Article Text
Abstract
Background: Moderately preterm infants account for a large proportion of admissions and bed-days in neonatal units (NU). Management of these infants varies and determinants of length of stay are poorly studied.
Objective: To determine postmenstrual age at hospital discharge for moderately preterm infants and its relation to perinatal risk factors and to organization of care.
Methods: Population-based cohort including 2,388 infants, born in 2004-2005 with a gestational age (GA) of 30-34 weeks and admitted to 21 neonatal units (NU) reporting to the Swedish perinatal register. Main outcome: postmenstrual age (PMA) at hospital discharge to home.

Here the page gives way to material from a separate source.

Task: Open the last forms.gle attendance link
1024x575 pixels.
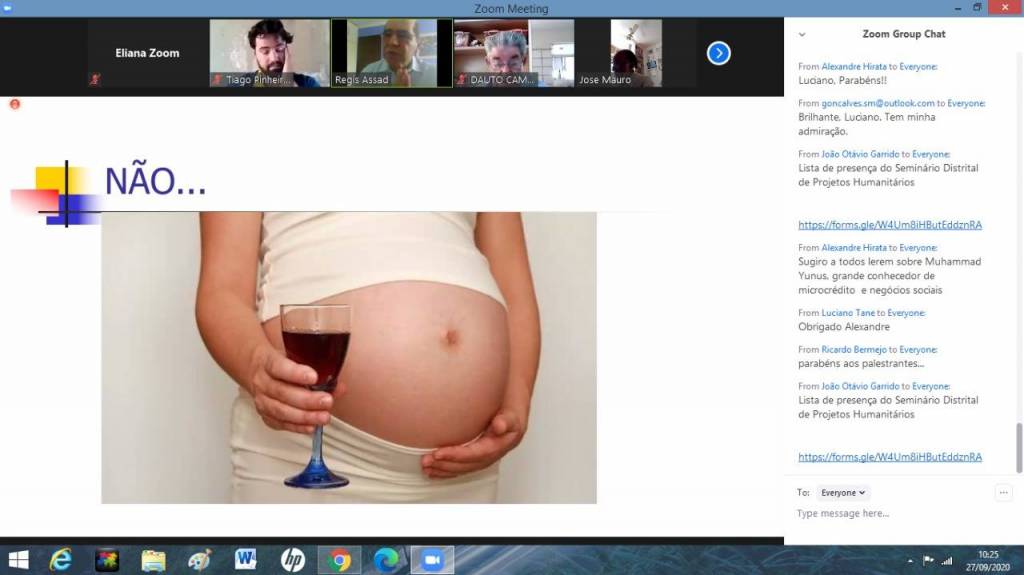Action: coord(889,457)
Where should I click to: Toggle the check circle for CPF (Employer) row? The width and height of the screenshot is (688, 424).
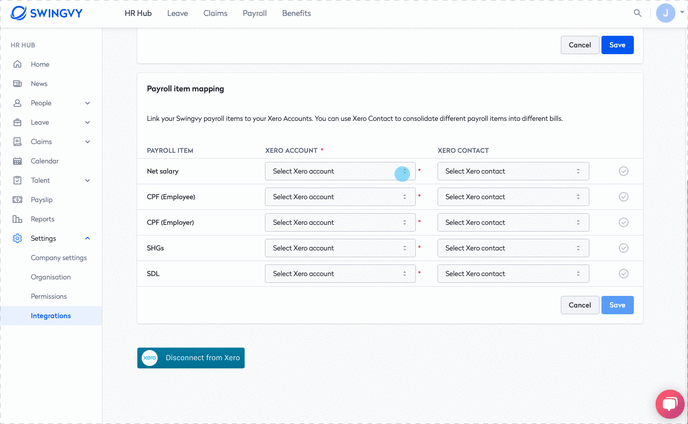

Results: Mean PMA at hospital discharge was 36.9 (1.7) weeks. High (≥35 years) maternal age, multiple birth, small for gestational age, respiratory distress syndrome, infection, hypoglycemia and hyperbilirubinemia were significantly associated with higher PMA at discharge, but could only explain 13% of the variation in PMA at discharge. Mean PMA at discharge differed up to 2 weeks between hospitals. Infants treated at NUs without fixed discharge criteria had 4.7 days lower PMA at discharge and infants receiving domiciliary care had 9.8 days lower PMA at discharge. Breastfed infants also had lower PMA at discharge (mean 2.7 days lower) than those not breastfed, partly explained by lower morbidity in the breastfed infants.
Conclusions: Perinatal risk factors have small overall impact on length of hospital stay in moderately preterm infants. Organization of care is likely an important factor. The number of bed-days differs significantly between centers, which may have effects on quality of care and health economy.